O presidente Daniel Ortega está a ser acusado de perseguição à Igreja Católica no seu país. Foto © Cancillería del Ecuador
O núncio apostólico (embaixador do Papa), em Manágua, expulso; o canal de televisão da Conferência Episcopal da Nicarágua silenciado e um bispo perseguido pelo regime refugiado numa paróquia. Estes atos dos últimos dois meses dão a ideia do grau de perseguição que o regime do Presidente Daniel Ortega e da sua esposa e vice-presidente Rosario Murillo estão a fazer à Igreja Católica.
No início de março último, o regime que há mais de uma década vem calando as vozes dissonantes e que se mantém no poder através de eleições cuja validade a comunidade internacional não reconhece, expulsou o representante papal, o polaco Waldemar Stanislaw Sommertag.
Algo de parecido não se registava desde os tempos de Mao Tse-Tung, que procedeu de igual modo, em 1951.
Na última sexta-feira, 20, o Governo, através do Instituto Nicaraguense de Telecomunicações e Correios (Telcor) invocou questões de natureza administrativa para encerrar o Canal 51, da rede de televisão por cabo dos bispos nicaraguenses, que se encontrava sob a responsabilidade de Rolando Álvarez Lagos, bispo da diocese de Matagalpa, administrador apostólico da Diocese de Estelí e com o pelouro da comunicação no âmbito da Conferência Episcopal.
No dia anterior, este mesmo bispo, segundo informou num vídeo publicado no Facebook, tinha sido perseguido sistematicamente, de manhã até à noite, pela polícia sandinista. Depois de várias peripécias, isso levou-o a refugiar-se na paróquia de Santo Cristo de Esquipulas, nos arredores de Manágua.
Dado que este foi o culminar de perseguições da polícia e de grupos paramilitares, o prelado anunciou ter decidido iniciar naquele local, por tempo indefinido, um jejum de protesto e de oração.
Numa conferência de imprensa improvisada, em que esteve a agência EFE, o bispo foi claro: “O que eu acho é que não só de mim, mas dos pastores da igreja em geral”, o que o Governo quer “é uma Igreja muda, que não anuncie a esperança do povo (…) e [faça] a denúncia do pecado pessoal e das estruturas de injustiça”. No entanto, acrescentou, “se a Igreja se calasse, as pedras gritariam”.

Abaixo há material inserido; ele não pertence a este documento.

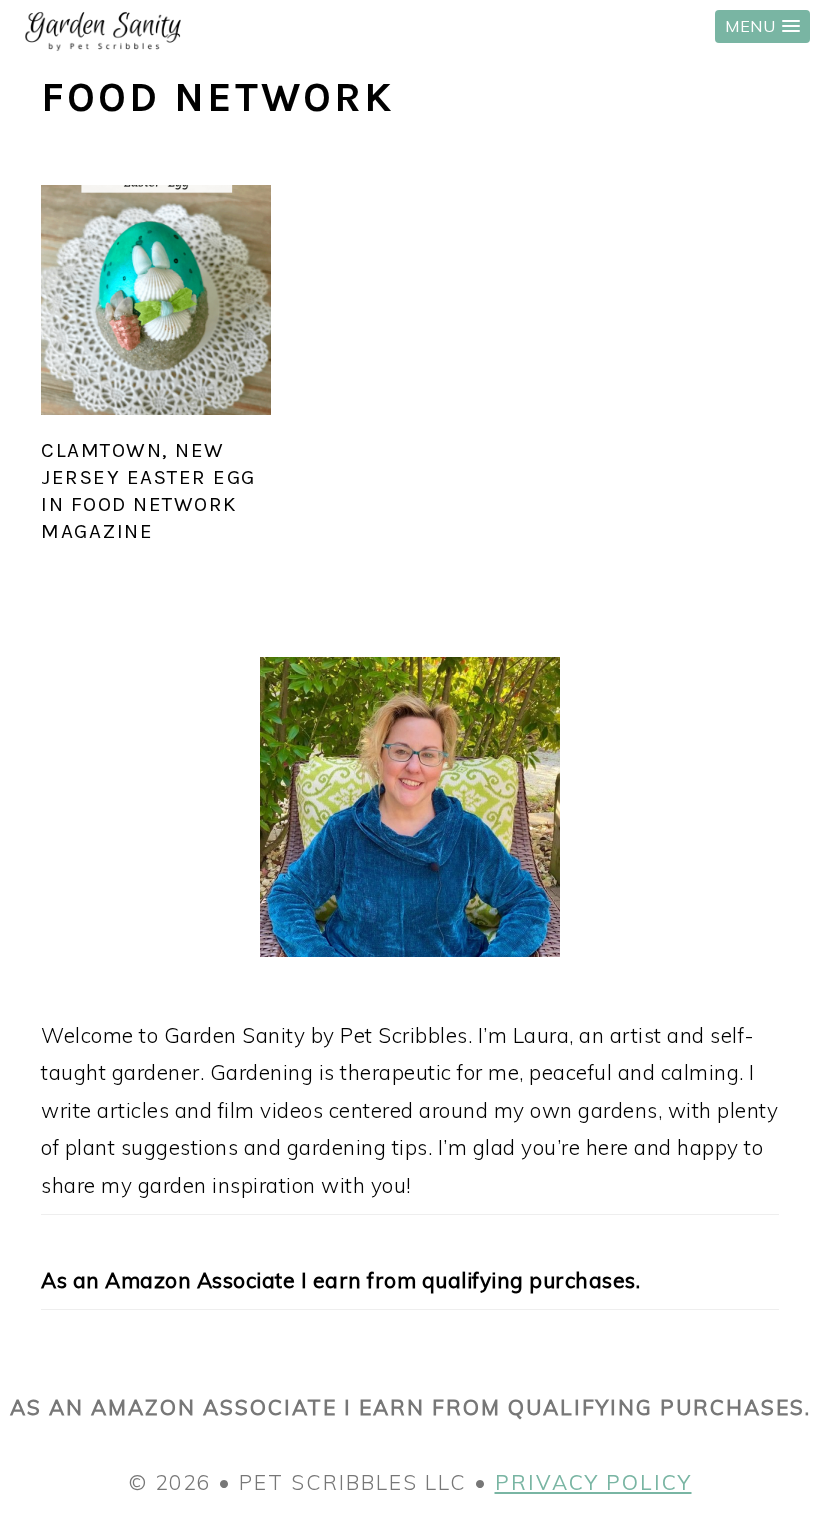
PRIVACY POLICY (593, 1482)
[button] (762, 26)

Padres e leigos da diocese de Matagalpa emitiram, entretanto, um comunicado de solidariedade com o seu bispo, em que sublinham: “A nossa Igreja entende que a situação do país não é das melhores para expressar o pensamento em voz alta, a perseguição sofrida por nossos irmãos, como a de nosso bispo Dom Rolando José Álvarez, visa silenciá-la no seu serviço à verdade.”
Várias fontes não têm dúvidas em estabelecer uma relação direta entre a denúncia de perseguição feita pelo bispo e a decisão de encerrar o canal da Igreja. Diante da situação, os religiosos iniciaram um dia de jejum e oração para pedir o fim da perseguição contra a Igreja Católica que se gerou nos últimos dias.
Comentando a situação, o site romano Il Sismografo, que acompanha a atualidade religiosa no mundo, escreve que a Igreja na Nicarágua “tem estado, há vários anos, num crescendo insuportável, no centro de verdadeiras campanhas governamentais com o objetivo de intimidá-la, silenciá-la, eliminá-la, a ponto de se tornar, nas últimas semanas, uma das comunidades católicas mais perseguidas do mundo”.
Il Sismograf comenta ainda que o Papa e a diplomacia vaticana, sempre apelando para o argumento usual de que “o diálogo é sempre melhor que a rutura”, tentaram minimizar por muito tempo, muito tempo, o que aconteceu na Nicarágua, desde a crise de 2016, na qual foram mortos nas várias ondas repressivas mais de 400 pessoas e milhares acabaram na prisão ou em prisão domiciliária”.